■ **Selected extract**:
Sam's library dedication for her grandmother
Organized by: Samantha Dorj
So since my dear grandmother passed away last year I've been thinking about what I wanted to dedicate in her honour. And I'd been going crazy and emotional thinking about what I could do that was dear to her and then it hit me a small library in the community school in her hometown. She was born into a farming family and married my grandfather when she was very young and had 6 children. She's faced a lot of hardship and dedicated all her salary so her children were fed and had shoes for their feet. The farming and manual labour really took a toll on her and she was diagnosed with arthritis in the early 2000's. I was her favourite granddaughter and I loved her so much. She raised me to be the person I am and every summer I went home to see her I would never want to leave and at the end of August I'd find myself crying at the airport. When she was young she used to tell me that if I cried she would die and that is thought that I never wanted to think about so I stopped crying when I was at the airport. She's struggled with arthritis and her knees straightened to the point they wouldn't bend. She couldn't walk outside or down the stairs on her own. The last 3 years she's spent more days inside than out. For someone who was very active and independent she really hated it. She never wanted anyone of us to give our jobs and our lives to be by her side and she did whatever she could to stay longer in this earth. She took any medication recommended, attend every treatment, saw every doctor and ready every natural remedy book. Last september when she was home alone she fell twice and lay there for hours and her body wasn't healing and when I found out I decided to go home and see her. Luckily she waited for me and she was so happy to see me she ate and talked the whole day. That same day and night I looked after her, massaged her and rubbed her feet and then during the night she had left us without us knowing. I wish she said goodbye to me.......and now she won't be there on my wedding day to see me get married like I had always dreamed. I miss her every minute of every day and building or setting up a small library in her hometown is the least thing that I could do. Sadly I single handedly can't find a cure for arthritis. So please help me accomplish my dream. If I can reach my fundraising goal I will update with photos as a token of my appreciation.

■ **Dataset excerpt**:
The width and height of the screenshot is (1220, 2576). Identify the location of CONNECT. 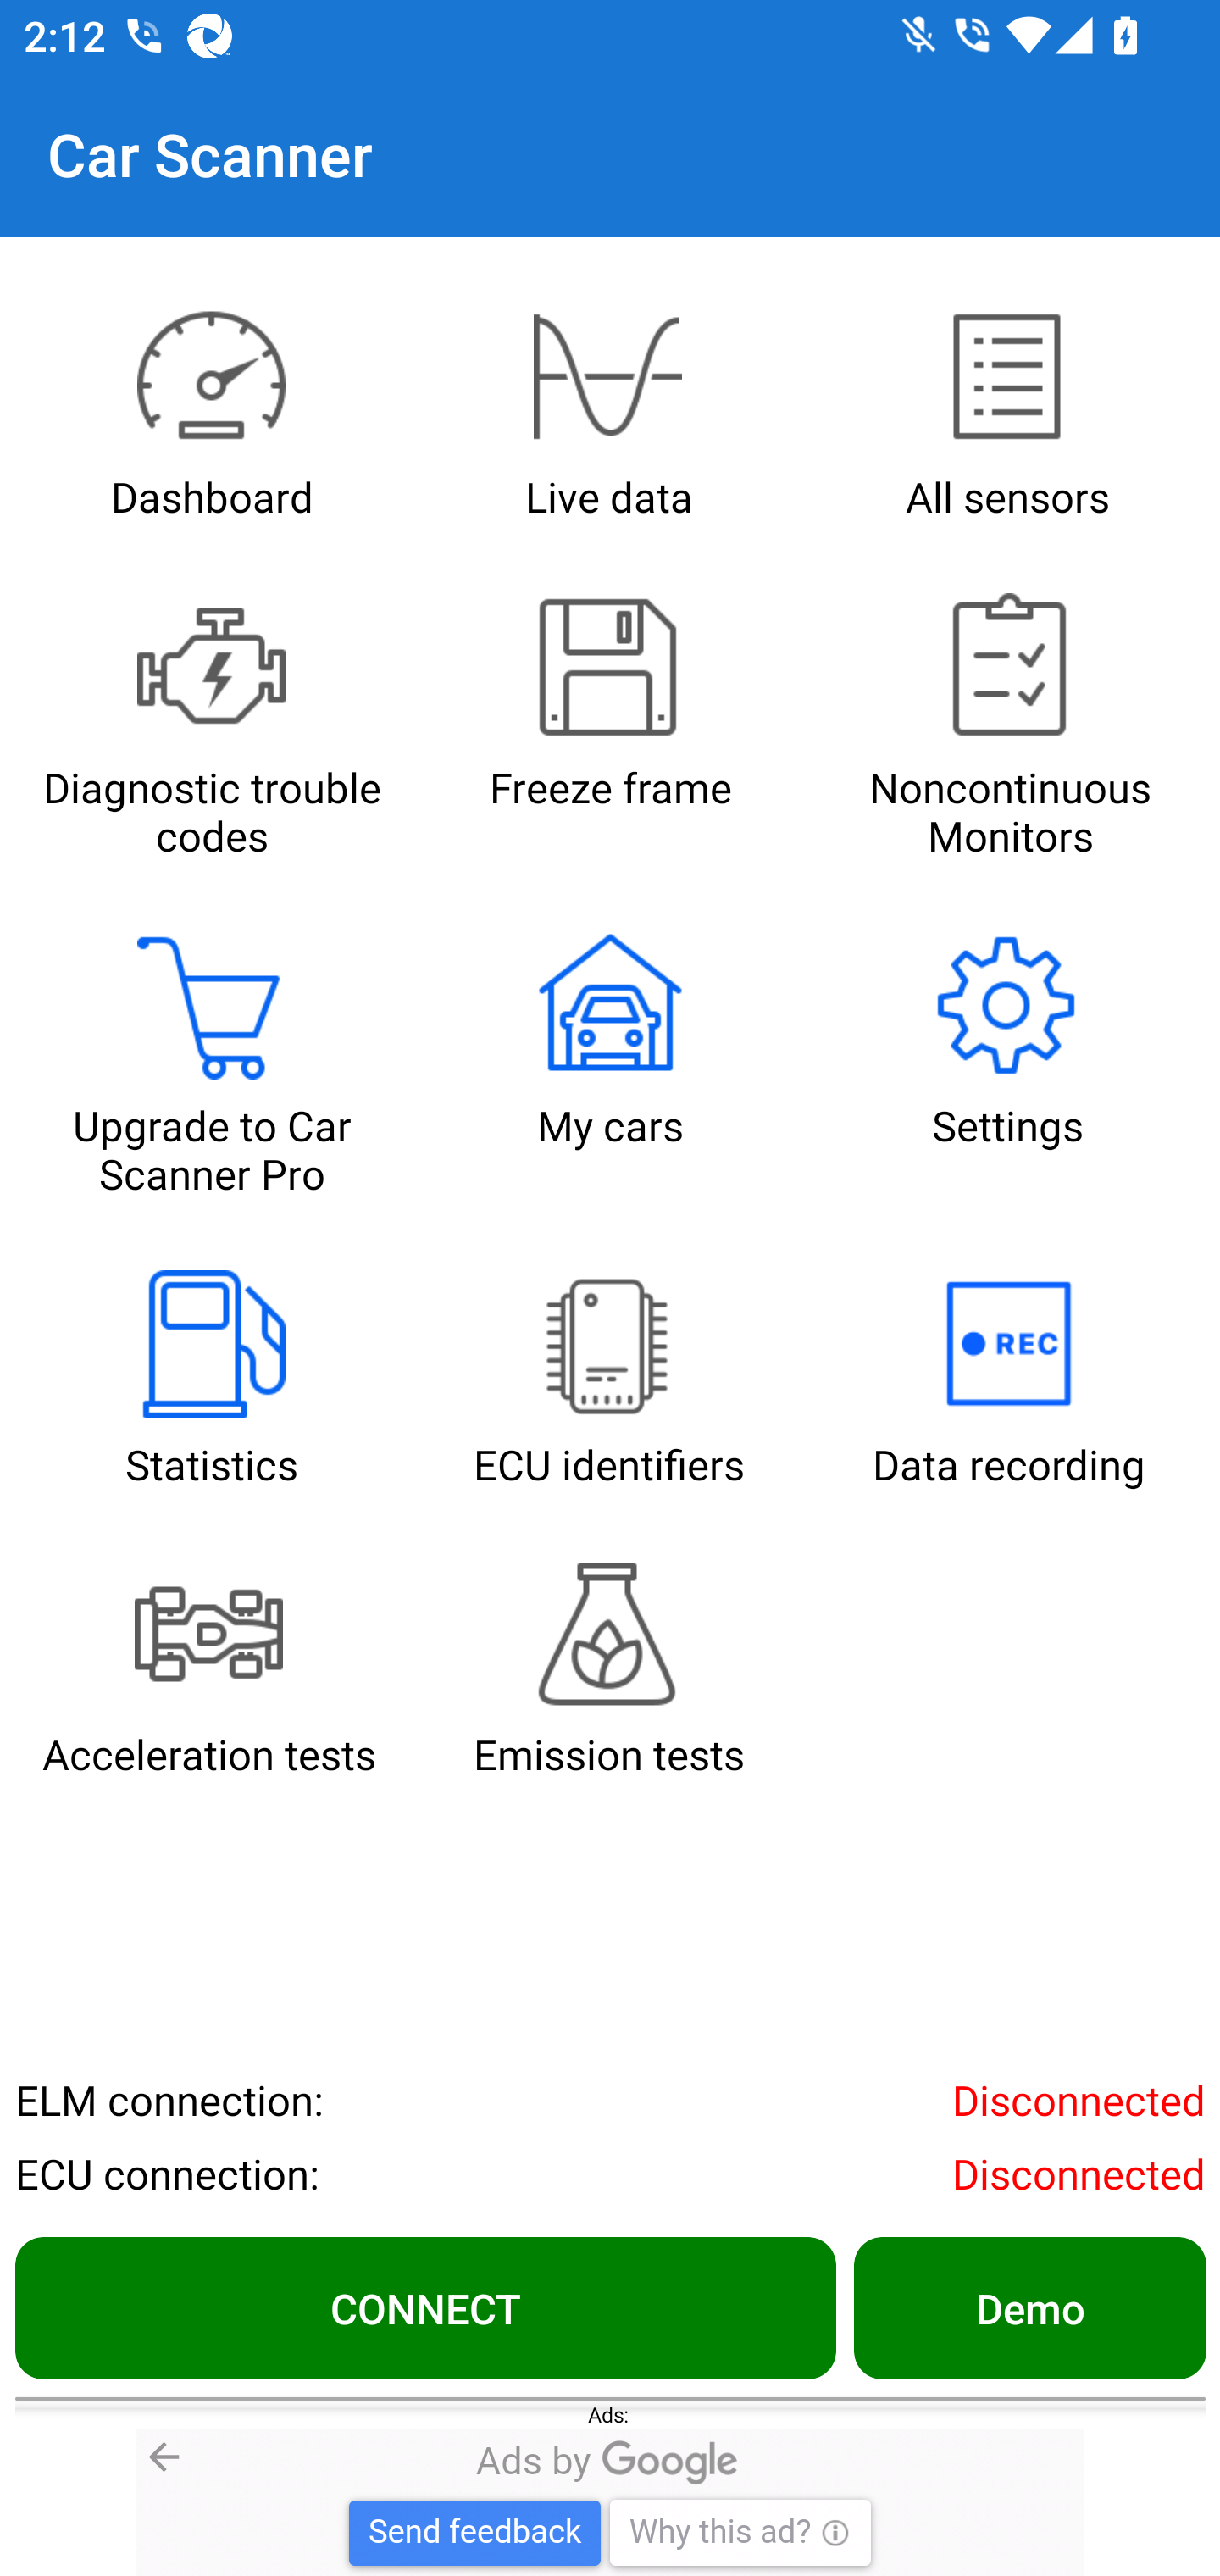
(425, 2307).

■ **Aim of the exercise**:
Summarize the fundraising page above in two sentences.

■ **Task answer**:
Samantha Dorj is raising money to set up a small library at the community school in her late grandmother's hometown as a dedication in her honor. Her grandmother, who raised her and gave all her salary to feed and clothe her six children, struggled for years with arthritis and died during the night after Samantha came home to care for her following two falls.